WORK ORDER: Transcribe only the lines between the first line of the records and the line containing "Herramientas de Apuestas", inclusive, exactly as written.

Dataset entries
[Start of section]
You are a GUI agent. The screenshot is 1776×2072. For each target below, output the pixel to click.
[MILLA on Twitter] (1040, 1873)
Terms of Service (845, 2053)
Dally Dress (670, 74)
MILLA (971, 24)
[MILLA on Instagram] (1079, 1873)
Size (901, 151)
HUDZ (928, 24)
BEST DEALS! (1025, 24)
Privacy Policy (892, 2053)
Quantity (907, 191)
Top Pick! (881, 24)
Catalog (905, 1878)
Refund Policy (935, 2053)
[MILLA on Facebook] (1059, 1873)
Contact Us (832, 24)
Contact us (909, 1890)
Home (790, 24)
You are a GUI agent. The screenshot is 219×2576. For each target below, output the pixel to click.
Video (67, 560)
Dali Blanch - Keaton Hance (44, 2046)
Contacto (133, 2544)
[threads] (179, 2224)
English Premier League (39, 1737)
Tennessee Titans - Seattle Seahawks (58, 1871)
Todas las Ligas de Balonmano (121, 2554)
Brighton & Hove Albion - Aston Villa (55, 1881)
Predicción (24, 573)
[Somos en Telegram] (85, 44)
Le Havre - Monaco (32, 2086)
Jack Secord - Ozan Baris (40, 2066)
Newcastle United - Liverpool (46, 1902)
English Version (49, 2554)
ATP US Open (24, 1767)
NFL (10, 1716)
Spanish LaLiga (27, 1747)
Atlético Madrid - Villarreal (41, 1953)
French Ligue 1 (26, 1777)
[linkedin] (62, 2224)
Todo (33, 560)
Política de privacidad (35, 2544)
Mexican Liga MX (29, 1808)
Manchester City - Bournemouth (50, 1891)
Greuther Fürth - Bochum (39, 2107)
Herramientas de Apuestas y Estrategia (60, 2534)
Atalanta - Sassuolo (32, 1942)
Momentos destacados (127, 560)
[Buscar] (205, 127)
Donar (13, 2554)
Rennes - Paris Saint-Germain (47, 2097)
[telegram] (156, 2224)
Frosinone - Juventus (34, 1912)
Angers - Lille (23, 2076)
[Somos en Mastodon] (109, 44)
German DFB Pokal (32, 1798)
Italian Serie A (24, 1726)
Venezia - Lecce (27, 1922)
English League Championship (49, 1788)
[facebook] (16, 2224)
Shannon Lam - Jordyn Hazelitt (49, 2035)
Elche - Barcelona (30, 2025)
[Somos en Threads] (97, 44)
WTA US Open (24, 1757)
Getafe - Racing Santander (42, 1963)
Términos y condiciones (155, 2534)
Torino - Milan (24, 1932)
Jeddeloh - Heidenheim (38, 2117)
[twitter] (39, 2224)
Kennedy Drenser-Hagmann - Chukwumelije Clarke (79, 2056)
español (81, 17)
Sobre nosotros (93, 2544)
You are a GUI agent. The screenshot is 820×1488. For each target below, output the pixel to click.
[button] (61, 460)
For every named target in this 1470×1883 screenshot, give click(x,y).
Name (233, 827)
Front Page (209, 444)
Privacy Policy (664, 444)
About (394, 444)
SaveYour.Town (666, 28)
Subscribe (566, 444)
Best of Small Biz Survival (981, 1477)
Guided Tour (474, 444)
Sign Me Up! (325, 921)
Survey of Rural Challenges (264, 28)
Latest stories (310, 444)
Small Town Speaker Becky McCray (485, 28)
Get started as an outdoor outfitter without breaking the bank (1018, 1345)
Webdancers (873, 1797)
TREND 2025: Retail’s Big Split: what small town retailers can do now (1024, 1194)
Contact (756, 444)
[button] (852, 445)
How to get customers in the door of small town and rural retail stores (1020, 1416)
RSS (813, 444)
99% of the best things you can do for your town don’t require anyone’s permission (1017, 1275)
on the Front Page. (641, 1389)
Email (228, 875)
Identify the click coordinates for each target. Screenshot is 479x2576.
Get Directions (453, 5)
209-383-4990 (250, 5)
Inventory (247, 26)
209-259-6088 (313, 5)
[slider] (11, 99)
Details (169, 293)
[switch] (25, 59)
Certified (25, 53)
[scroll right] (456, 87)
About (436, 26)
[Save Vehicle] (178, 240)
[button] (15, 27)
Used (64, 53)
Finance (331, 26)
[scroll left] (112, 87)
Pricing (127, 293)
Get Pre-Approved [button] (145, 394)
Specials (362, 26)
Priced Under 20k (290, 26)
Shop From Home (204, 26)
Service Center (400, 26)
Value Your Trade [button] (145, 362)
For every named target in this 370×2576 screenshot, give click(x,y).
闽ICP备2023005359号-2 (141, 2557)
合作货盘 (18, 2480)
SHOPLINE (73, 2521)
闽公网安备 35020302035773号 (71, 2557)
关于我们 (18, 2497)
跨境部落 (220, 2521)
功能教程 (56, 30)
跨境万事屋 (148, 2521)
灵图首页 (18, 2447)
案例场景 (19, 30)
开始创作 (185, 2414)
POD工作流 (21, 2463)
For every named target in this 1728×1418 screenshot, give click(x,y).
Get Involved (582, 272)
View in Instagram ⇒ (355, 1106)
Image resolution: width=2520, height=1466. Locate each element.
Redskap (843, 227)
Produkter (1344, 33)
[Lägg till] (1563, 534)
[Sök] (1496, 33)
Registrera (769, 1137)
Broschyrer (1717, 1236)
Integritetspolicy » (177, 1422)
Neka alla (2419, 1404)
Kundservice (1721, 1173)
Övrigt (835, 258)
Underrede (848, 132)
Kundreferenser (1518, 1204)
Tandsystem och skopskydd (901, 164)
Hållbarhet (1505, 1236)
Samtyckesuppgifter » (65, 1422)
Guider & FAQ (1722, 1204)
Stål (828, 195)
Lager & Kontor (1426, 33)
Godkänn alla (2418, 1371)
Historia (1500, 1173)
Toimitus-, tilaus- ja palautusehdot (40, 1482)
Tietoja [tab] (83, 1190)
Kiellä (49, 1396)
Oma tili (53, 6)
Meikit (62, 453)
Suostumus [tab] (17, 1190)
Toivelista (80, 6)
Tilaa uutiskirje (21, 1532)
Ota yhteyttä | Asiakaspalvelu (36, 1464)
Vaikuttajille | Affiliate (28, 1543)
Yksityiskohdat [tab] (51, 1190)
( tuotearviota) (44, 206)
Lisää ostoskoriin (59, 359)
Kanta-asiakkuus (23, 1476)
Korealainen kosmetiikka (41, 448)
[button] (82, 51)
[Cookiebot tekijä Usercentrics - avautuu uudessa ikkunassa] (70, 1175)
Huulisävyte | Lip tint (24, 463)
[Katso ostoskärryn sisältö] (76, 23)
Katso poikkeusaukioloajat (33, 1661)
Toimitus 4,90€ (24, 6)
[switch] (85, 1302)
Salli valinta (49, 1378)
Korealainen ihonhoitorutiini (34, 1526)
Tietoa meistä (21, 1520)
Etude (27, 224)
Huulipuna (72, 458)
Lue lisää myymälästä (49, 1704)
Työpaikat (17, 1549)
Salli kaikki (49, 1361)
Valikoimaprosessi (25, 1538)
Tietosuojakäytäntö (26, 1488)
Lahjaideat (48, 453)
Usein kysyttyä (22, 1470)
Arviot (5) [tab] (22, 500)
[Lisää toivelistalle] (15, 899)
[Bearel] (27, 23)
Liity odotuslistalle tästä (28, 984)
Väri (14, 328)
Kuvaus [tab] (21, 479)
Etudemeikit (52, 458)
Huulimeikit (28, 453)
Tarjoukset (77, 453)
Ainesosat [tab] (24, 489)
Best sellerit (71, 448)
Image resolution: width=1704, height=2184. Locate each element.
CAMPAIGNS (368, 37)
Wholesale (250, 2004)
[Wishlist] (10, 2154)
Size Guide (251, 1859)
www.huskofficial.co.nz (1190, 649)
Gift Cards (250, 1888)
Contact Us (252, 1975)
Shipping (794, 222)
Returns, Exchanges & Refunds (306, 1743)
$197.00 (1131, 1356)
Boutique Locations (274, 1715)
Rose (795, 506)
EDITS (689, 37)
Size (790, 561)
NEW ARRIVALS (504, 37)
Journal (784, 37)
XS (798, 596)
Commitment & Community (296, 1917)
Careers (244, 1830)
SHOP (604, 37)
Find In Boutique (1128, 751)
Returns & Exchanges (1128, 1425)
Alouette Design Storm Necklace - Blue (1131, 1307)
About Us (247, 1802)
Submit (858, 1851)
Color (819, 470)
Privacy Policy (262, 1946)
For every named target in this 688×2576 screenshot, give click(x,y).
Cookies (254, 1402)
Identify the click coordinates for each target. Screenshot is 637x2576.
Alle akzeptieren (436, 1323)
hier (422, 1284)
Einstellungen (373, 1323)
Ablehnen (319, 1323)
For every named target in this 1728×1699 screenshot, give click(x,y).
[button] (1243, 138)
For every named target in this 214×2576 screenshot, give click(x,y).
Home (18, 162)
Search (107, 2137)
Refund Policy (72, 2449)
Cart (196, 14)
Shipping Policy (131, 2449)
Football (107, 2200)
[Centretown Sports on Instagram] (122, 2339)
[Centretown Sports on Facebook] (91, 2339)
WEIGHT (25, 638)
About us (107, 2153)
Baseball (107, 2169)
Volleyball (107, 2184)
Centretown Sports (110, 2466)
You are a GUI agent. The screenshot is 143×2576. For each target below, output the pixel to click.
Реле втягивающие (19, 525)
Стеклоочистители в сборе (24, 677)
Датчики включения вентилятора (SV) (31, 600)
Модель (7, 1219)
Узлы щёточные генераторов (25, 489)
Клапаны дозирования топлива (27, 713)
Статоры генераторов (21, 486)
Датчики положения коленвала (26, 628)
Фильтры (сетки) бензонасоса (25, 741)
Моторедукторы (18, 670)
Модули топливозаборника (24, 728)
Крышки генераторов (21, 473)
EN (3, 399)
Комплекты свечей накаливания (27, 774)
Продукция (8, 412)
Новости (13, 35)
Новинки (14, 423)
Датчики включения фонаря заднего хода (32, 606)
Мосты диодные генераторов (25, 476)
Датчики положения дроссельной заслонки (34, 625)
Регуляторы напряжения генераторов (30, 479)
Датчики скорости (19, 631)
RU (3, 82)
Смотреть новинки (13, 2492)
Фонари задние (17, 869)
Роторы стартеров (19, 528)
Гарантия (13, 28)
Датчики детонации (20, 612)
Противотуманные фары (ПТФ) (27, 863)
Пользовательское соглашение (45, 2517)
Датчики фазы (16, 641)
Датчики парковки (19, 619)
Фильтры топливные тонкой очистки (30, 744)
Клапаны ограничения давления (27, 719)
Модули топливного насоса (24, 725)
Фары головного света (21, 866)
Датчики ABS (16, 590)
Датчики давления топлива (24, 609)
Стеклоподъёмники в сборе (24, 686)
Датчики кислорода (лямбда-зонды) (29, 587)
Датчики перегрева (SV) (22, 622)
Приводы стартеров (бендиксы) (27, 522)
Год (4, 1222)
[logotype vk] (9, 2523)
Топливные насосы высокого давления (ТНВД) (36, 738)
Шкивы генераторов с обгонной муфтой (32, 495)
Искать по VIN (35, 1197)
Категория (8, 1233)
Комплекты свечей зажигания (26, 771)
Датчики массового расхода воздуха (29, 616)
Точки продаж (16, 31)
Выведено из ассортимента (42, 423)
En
[End of section]
OUTPUT:
You are a GUI agent. The screenshot is 1776×2072. For each target below, output the pixel to click.
[MILLA on Twitter] (1040, 1873)
Terms of Service (845, 2053)
Dally Dress (670, 74)
MILLA (971, 24)
[MILLA on Instagram] (1079, 1873)
Size (901, 151)
HUDZ (928, 24)
BEST DEALS! (1025, 24)
Privacy Policy (892, 2053)
Quantity (907, 191)
Top Pick! (881, 24)
Catalog (905, 1878)
Refund Policy (935, 2053)
[MILLA on Facebook] (1059, 1873)
Contact Us (832, 24)
Contact us (909, 1890)
Home (790, 24)
You are a GUI agent. The screenshot is 219×2576. For each target below, output the pixel to click.
Video (67, 560)
Dali Blanch - Keaton Hance (44, 2046)
Contacto (133, 2544)
[threads] (179, 2224)
English Premier League (39, 1737)
Tennessee Titans - Seattle Seahawks (58, 1871)
Todas las Ligas de Balonmano (121, 2554)
Brighton & Hove Albion - Aston Villa (55, 1881)
Predicción (24, 573)
[Somos en Telegram] (85, 44)
Le Havre - Monaco (32, 2086)
Jack Secord - Ozan Baris (40, 2066)
Newcastle United - Liverpool (46, 1902)
English Version (49, 2554)
ATP US Open (24, 1767)
NFL (10, 1716)
Spanish LaLiga (27, 1747)
Atlético Madrid - Villarreal (41, 1953)
French Ligue 1 (26, 1777)
[linkedin] (62, 2224)
Todo (33, 560)
Política de privacidad (35, 2544)
Mexican Liga MX (29, 1808)
Manchester City - Bournemouth (50, 1891)
Greuther Fürth - Bochum (39, 2107)
Herramientas de Apuestas y Estrategia (60, 2534)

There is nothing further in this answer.